At iostat level all I could see was high service times and the storage vendor could only see low service times. As is part of the course it becomes a finger pointing exercise as both sides dig deeper and deeper into their stacks of hardware and software.
With the customers business in effect down (they are a web based business to a large extent), the political environments starts to heat up (you can even feel the heat from 3,000 miles away). Eventually one of the storage vendors engineers found that scsi packets with "out of range" LBA's ( Logical Block Address ) were being sent to the array which pointed the finger back at our platform. Some Solaris code reading resulted on my part and I concluded that if the platform was generating out of range LBA's, then it would get recorded in the Illegal Request ssderr kstat, but we did not see that counter incrementing.
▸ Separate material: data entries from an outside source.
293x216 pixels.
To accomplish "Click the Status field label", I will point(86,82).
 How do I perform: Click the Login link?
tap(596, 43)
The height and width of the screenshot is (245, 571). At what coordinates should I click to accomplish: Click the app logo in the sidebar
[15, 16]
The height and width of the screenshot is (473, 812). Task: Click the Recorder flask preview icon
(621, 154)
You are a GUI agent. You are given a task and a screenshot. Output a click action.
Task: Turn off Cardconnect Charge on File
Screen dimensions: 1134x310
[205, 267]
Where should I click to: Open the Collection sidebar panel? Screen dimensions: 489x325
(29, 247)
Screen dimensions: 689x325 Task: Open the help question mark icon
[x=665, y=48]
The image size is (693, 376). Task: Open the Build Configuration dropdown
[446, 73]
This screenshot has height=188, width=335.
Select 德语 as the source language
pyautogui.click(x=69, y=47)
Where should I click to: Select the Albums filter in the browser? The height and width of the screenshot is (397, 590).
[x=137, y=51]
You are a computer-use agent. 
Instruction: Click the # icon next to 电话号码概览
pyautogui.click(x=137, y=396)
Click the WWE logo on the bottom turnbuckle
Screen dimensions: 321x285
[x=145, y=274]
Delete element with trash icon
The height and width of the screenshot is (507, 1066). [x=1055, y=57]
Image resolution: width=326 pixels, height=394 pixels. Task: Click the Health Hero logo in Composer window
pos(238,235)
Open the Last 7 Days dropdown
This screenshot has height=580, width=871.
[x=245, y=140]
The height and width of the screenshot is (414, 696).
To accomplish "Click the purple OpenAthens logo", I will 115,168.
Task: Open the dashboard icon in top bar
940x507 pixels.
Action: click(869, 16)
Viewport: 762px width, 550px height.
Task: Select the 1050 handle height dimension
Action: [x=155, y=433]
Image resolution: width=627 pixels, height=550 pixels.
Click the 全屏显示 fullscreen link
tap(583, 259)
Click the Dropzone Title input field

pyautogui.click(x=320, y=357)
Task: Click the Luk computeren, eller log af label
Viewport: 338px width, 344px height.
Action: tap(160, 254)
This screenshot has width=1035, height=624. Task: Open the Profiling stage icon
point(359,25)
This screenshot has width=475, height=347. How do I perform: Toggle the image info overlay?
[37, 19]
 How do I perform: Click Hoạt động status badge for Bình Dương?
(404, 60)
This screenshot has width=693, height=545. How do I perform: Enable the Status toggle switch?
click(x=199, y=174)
As a side remark, one of the customers admin's mentioned that they had seen similar I/O issues on a set of Wintel systems since installing a new set of HBA cards. I asked what the port addresses were for the HBA's generating the errant packets and they were not from the 15k which had the performance problem. The call went silent as the picture unfolded, Sun and the storage vendor were thanked for their time and we left the call.
I wanted to really understand how Solaris really behaves when out of range lba's get generated, so I wrote some code to generate out of range LBA's. Please play with the code, but remember it uses USCSI which bypasses the checks of the filesystem, etc, so don't use it on your production server, please.
So there is a risk in a SAN environment that other hosts can impact on your mission critical business and it becomes a real challenge to find root cause. This customer lost a number of hours of sales. The Solaris side has no visibility of the out of range LBA scsi packets generated by other hosts. So one place it might be useful to use this code is to determine the effect on I/O latency of a workload if the back end storage has to handle "out of range" LBA's. In the case of our customer above, I suspect that resets were occurring within the array and this impacted performance. Should the storage be robust in terms of performance degradation to such requests or is it just a good idea to limit the size and scope of each SAN?